Please notice the probability argument. We can believe in God because the evidence is overwhelming. Therefore we might conclude that the Christian belief is better than others or at least more reasonable. Yet this is not convincing to the man who may see things differently. To those who would disagree he says sin causes people to not evaluate the evidence correctly. Although I agree, this is not how the Reymond would argue. As a presuppositionalist he states:
"In conclusion, the presuppositionalist wishes the evidentialist would recognize that he too has his presuppositions as do all other people, and that he too reasons circularly. For instance, though the evidentialist will not permit the Bible to be self-authenticating, he presupposes (wrongly) that sensory data (cosmic, historical, archaeological, ect.) are self-authenticating, and thus he is as much a 'dogmatist' on sensory experience as the presuppositionalist is on revelation. Hence the objection of circularity that the evidentialist levels against the presuppositionalist applies to himself with equal force."
Reymond concludes his arguments about evidential apologetics:
"I must conclude that their use is the employment of shabby tools as means to win men to Christ. The defects in the arguments are many and apparent. Is not the apologist, then, leaving himself open to being humiliated should his auditor have the ability to point out the defects in them?"
I agree. Every argument to prove the existence of God will always find an opponent. Even the Evidentialist understands this and appeals to the idea that unbelievers are just blinded by their sin. Reymond concludes the chapter:
“Accordingly, we will not begin our study of the doctrine of God with the question, “Does God exist?” Of course God exists. As Gordon H. Clark has argued repeatedly, anything that has any faint meaning at all “exists”. But it makes a great deal of difference whether God is a dream, a mirage, the square root of minus one, or the infinite personal God of sacred Scripture...Apologetically speaking, it is the existence of this God—the Triune God of Holy Scripture—that provides the only viable answers to the most perplexing questions respecting the origin and nature of the world and mankind and the titanic issues of life and death.”
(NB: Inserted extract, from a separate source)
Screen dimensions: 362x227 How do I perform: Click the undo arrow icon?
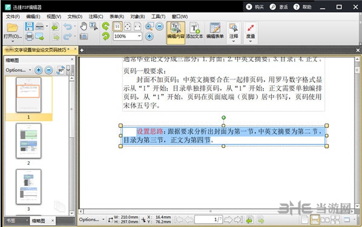coord(68,27)

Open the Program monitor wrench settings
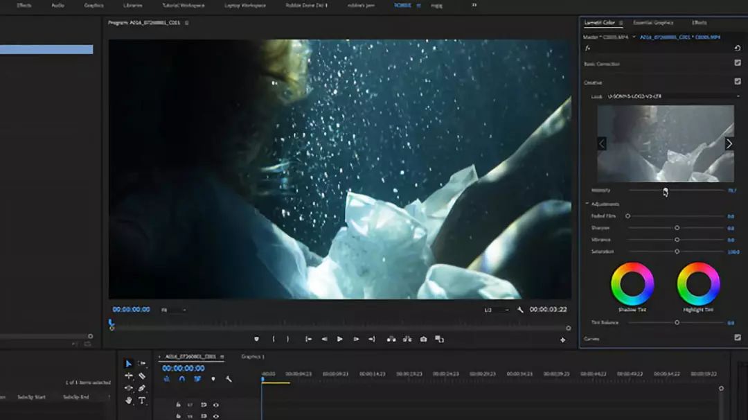coord(520,310)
So how should the Christian witness to the Gospel? The same as that of the Apostles in their proclamation. Just because unbelievers are unbelievers does not mean they are allowed by God to remain in their unbelief. On the Day of Judgment, this excuse will not be allowed. Why do we allow it now? As Reymond says,
“When they debate, they draw their arguments from the Scriptures. They never imply that their hearers may legitimately question the existence of the Christian God, the truth of Scripture, or the historicity of the death and resurrection of Jesus Christ prior to personal commitment. Never do they suggest by their appeal to the evidence for God’s presence and benevolence that they are endeavoring to erect a ‘probability construct.’ They went forth into the world not as professional logicians and philosophical theologians but as preachers and witnesses, insisting that repentance toward God and faith in Jesus Christ are the sinner’s only proper responses to the Apostolic witness.”
Let us as Christians learn to have complete confidence of God’s revelation of Himself and His Gospel and proclaim to a lost and sinful world that Jesus Christ is the Way, the Truth and the Life.